If you’re a victim of identity theft, it can lead to fraud that can have a direct impact on your personal finances and could also make it difficult for you to obtain loans, credit cards or a mortgage until the matter is resolved.

Fraudsters commit identity theft by stealing your personal information. This is often done by using information about you that is already in the public domain, for example on social networking sites or other online profiles. Sometimes fraudsters take documents from your rubbish or by making contact with you and pretending to be from a legitimate organisation.

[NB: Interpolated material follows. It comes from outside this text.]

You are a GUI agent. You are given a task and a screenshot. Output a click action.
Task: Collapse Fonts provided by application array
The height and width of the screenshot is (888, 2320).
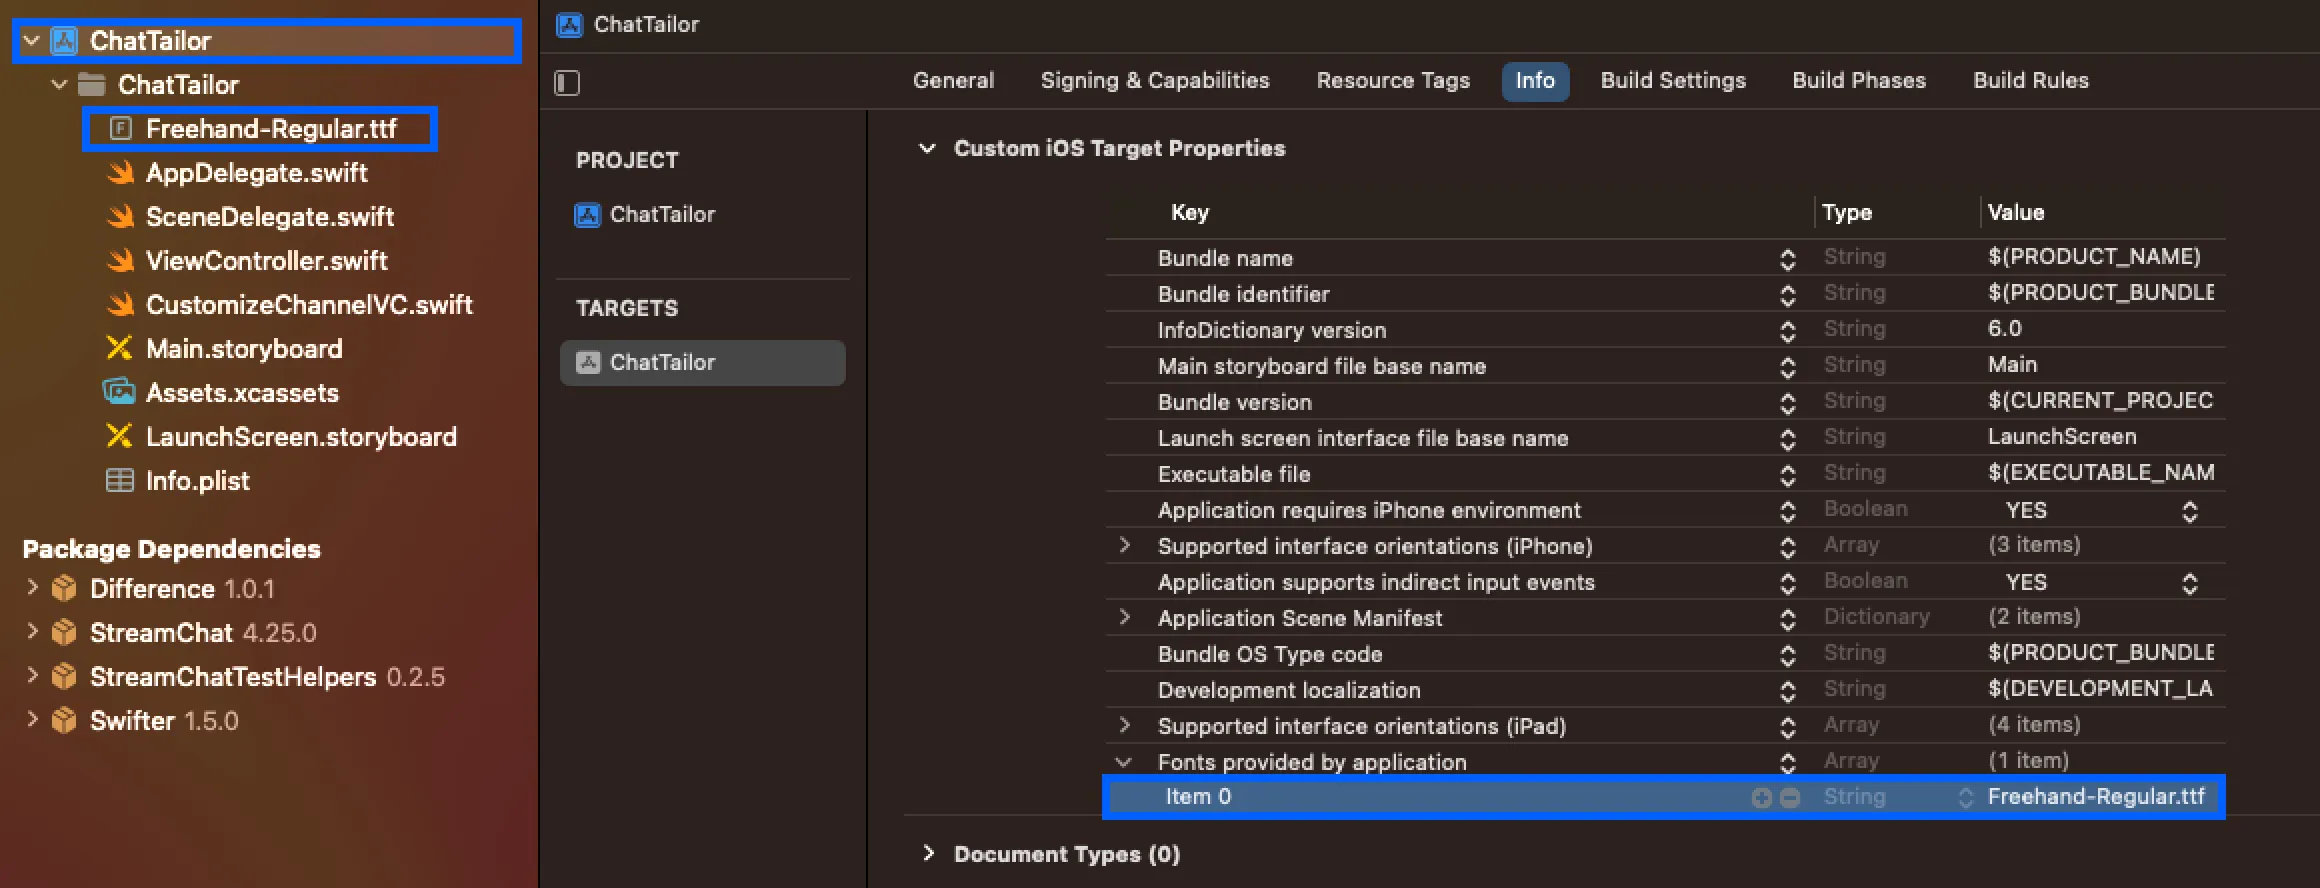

How to protect against identity fraud

  • Be careful when sharing personal information online. Often information shared on social media, online forums or other online profiles can be used as a first step to obtain your personal data. Ensure that privacy settings on your profiles are set to the appropriate level.
  • Don’t throw away anything with your name, address or financial details without shredding it first.
  • If you receive an unsolicited email, text message or phone call from what appears to be your bank or building society asking for your security details, never reveal your password, login details or account numbers. Be aware that a bank will never ask for your PIN, security number or password.
  • If you are concerned about the source of a call, wait five minutes and call your bank from a different telephone, making sure there is a dialling tone.
  • Check your statements carefully and report anything suspicious to the bank or financial service provider concerned.
  • Don’t leave things like bills lying around for others to look at.
  • If you’re expecting a bank or credit card statement and it doesn’t arrive, tell your bank or credit card company.
  • If you move house, ask Royal Mail to redirect your post for at least a year.